Deploy Hyperledger Fabric on Kubernetes Part 2

In last post, we introduced the mechanism of running Fabric on Kubernetes. This post continues with the details.

Download automation scripts

Let’s assume there is an instance of Kubernetes ready for running Fabric. There are a few scripts we use for the following steps. Download them here:

The downloaded scripts in Fabric-on-k8s/ folder are as follows:

 |             // for generating the K8S deployment file
 |--transform                  // run kubectl relative commands
 |--templates                  // store templates
 |--cluster-config.yaml        // config Fabric cluster
 |--configtx.yaml              // config channel

Configuration files of Fabric

We need to edit two configuration files in the Fabric-on-k8s/ folder to define the Fabric cluster to be deployed:

A. cluster-config.yaml

The cryptogen tool generates certificates for Fabric members based on cluster-config.yaml. An example is as follows:

 - Name: Orderer

Domain: orgorderer1
       Count: 1
 - Name: Org1
     Domain: org1
       Count: 2­­
 - Name: Org2
     Domain: org2
       Count: 2

Two keywords OrdererOrgs and PeerOrgs specify the type of organization:

1) OrdererOrgs defines an organization with the name Orderer and the domain name orgorderer1. The value of Count under Template is 1. It means only one orderer is under the organization. Its id is orderer0.
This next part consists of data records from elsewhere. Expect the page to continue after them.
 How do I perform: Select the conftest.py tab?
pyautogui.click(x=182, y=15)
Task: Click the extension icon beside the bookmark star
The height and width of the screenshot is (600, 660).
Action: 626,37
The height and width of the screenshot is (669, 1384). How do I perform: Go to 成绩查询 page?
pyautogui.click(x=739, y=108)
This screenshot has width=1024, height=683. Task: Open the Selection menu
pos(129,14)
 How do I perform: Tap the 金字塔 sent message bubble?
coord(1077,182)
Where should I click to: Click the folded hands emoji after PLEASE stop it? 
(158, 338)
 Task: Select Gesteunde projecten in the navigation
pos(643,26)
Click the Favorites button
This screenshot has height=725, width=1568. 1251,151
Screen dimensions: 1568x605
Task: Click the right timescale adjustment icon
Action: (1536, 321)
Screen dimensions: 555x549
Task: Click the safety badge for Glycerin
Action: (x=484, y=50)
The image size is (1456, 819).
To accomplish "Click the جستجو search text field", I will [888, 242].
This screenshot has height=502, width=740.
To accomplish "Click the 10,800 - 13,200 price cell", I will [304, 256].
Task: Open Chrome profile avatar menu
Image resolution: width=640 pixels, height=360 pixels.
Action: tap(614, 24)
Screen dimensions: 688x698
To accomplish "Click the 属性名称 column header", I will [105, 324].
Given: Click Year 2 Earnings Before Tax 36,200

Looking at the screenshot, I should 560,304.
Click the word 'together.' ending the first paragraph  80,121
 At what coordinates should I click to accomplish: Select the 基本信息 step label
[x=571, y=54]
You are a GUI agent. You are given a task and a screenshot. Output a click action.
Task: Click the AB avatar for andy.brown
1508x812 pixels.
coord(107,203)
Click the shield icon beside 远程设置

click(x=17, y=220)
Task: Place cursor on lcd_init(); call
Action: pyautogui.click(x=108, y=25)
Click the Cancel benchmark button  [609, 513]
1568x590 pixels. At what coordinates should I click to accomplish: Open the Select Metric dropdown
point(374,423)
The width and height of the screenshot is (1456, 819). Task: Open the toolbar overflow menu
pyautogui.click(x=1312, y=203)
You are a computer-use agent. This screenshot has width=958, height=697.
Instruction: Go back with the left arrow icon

2) PeerOrgs defines two organizations: Org1 and Org2. The corresponding domain names are org1 and org2, respectively. As specified by the value of Count, each organization has two peers, namely peer0 and peer1. Peer0 of org1 and peer0 of org2 have the same ID, but they could be distinguished easily by domain name, e.g. peer0.org1 and peer0.org2.

Note: Since the namespace of Kubernetes does not support ‘.’ and uppercase letters, the domain names of each organization should follow the same rule.

For more information on how to customize cluster-config.yaml, please refer to the source code of cryptogen (fabric/common/tools/cryptogen/main.go) .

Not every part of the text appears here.